# THE INPUT
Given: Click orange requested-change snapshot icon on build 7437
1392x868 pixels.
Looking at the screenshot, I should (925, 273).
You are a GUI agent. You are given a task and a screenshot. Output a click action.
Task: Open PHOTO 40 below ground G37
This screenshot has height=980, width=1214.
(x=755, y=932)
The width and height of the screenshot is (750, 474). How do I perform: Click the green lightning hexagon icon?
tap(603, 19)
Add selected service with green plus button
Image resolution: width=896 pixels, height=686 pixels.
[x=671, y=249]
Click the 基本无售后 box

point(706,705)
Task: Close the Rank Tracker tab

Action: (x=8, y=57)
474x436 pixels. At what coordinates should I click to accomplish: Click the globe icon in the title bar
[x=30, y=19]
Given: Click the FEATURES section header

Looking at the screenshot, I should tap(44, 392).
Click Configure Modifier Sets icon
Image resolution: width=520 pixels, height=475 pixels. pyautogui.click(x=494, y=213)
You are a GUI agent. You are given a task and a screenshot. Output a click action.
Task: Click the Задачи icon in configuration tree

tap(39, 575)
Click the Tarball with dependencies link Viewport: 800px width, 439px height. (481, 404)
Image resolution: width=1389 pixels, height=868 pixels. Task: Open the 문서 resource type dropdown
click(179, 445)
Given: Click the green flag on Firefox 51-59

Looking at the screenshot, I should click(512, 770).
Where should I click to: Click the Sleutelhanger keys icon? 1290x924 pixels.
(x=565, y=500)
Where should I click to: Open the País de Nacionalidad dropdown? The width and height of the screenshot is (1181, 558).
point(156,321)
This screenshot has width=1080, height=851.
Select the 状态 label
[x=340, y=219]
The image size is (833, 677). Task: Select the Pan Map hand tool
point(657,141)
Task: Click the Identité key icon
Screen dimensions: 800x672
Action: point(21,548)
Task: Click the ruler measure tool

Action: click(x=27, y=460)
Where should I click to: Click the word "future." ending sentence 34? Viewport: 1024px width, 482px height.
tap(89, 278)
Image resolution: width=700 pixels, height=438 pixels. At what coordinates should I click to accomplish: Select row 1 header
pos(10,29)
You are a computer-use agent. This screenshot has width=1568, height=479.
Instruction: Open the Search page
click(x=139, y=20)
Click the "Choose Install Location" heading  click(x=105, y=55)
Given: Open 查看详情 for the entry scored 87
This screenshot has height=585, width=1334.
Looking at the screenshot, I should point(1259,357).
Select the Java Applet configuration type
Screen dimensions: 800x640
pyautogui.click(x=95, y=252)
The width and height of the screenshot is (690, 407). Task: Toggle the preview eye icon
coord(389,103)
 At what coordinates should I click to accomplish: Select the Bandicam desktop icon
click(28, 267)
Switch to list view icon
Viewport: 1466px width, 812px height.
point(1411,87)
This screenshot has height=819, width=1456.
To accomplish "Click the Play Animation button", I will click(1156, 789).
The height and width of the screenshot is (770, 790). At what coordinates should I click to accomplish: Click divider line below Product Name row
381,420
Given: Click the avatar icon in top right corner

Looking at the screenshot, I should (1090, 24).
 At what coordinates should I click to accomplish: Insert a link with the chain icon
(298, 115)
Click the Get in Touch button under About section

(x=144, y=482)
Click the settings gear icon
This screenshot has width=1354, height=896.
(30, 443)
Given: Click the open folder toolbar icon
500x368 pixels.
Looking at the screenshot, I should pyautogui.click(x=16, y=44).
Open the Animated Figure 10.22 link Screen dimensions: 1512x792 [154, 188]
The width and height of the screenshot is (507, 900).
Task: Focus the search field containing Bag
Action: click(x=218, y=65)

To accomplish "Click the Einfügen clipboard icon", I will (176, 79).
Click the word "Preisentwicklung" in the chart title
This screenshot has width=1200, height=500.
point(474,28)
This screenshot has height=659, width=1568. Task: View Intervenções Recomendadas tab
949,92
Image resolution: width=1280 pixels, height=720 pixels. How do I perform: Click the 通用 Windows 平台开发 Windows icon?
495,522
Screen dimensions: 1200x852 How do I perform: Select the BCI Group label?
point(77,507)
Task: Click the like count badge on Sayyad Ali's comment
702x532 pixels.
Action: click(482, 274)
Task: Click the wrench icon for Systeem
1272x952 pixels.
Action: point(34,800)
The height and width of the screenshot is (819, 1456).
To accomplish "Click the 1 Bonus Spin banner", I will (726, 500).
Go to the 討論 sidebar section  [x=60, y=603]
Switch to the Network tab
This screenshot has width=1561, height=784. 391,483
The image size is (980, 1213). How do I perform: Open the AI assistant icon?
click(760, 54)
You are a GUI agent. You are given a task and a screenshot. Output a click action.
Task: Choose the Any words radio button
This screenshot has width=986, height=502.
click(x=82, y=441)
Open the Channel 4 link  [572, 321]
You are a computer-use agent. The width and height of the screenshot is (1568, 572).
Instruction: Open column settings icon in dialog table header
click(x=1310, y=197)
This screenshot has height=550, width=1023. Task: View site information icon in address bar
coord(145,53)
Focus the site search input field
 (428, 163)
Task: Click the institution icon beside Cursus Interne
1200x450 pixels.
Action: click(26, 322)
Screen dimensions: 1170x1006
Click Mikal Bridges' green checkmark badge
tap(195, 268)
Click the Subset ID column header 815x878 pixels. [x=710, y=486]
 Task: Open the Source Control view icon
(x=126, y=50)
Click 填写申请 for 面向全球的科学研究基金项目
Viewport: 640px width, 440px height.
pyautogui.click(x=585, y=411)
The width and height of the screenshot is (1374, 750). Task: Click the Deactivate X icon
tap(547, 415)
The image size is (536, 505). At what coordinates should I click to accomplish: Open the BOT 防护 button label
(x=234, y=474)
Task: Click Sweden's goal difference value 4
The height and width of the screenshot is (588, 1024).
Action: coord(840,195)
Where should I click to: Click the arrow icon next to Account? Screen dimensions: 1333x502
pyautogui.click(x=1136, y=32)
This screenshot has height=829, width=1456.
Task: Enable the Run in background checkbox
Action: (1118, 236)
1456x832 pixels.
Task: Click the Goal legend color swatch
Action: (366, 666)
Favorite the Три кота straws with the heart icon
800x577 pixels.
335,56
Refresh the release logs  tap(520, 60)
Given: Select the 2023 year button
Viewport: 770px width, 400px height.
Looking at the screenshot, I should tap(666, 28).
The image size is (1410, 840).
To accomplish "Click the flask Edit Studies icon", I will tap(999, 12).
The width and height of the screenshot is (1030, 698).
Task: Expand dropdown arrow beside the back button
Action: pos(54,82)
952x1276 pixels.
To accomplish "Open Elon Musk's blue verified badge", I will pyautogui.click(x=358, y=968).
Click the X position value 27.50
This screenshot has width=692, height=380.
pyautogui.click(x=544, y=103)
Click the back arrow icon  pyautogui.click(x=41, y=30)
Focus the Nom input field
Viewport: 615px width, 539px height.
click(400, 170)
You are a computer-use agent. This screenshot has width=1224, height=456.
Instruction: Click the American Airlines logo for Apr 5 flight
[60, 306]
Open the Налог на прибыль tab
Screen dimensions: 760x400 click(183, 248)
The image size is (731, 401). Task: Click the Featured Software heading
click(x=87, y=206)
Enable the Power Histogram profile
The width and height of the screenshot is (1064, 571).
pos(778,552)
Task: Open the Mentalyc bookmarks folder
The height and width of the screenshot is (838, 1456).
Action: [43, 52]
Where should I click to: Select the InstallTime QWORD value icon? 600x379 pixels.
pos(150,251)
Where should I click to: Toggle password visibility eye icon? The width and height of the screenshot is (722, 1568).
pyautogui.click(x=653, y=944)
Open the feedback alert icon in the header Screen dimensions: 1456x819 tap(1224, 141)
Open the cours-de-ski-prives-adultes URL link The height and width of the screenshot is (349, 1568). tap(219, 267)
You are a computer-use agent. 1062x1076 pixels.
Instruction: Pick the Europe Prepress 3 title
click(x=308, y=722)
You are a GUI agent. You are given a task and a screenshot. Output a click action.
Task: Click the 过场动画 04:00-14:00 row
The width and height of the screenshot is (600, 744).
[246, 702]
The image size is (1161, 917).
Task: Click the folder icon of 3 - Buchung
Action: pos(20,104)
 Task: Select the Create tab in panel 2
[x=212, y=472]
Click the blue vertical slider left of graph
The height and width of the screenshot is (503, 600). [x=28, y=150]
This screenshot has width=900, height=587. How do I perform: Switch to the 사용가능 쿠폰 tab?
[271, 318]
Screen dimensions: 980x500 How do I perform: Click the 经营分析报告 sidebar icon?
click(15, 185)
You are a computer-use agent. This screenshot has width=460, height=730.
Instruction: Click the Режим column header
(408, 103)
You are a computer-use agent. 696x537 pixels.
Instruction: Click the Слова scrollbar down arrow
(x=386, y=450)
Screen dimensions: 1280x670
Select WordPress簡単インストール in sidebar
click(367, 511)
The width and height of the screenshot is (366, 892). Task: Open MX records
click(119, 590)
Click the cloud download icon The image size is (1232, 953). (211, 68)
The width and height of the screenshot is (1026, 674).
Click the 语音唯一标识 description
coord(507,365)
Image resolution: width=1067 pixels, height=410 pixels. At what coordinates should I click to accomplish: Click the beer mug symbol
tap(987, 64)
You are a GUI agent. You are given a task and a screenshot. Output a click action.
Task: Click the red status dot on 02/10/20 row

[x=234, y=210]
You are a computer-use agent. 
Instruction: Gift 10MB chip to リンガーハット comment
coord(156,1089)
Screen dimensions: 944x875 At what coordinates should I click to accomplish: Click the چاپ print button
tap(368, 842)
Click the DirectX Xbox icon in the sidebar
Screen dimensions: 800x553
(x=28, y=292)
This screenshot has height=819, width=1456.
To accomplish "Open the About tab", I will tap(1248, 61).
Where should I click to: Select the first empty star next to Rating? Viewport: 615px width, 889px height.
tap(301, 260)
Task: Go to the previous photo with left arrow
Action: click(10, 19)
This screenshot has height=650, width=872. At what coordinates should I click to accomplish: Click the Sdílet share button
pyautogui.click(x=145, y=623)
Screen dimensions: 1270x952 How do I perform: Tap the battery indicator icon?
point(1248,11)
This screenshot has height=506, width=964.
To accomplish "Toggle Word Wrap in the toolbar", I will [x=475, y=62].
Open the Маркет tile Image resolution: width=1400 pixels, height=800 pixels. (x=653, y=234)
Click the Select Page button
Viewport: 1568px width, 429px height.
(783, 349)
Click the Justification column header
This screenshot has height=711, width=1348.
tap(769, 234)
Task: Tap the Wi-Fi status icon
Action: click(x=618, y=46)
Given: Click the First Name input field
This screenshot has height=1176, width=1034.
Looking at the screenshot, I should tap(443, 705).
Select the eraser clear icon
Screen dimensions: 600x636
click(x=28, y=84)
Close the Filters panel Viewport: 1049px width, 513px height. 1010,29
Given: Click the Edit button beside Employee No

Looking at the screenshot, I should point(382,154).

# EXERCISE REQUIREMENTS
Pick out each line in the records above that contains the string "Enable". Only matches with the same capitalization count.

# THE RESULT
Task: Enable the Run in background checkbox
Enable the Power Histogram profile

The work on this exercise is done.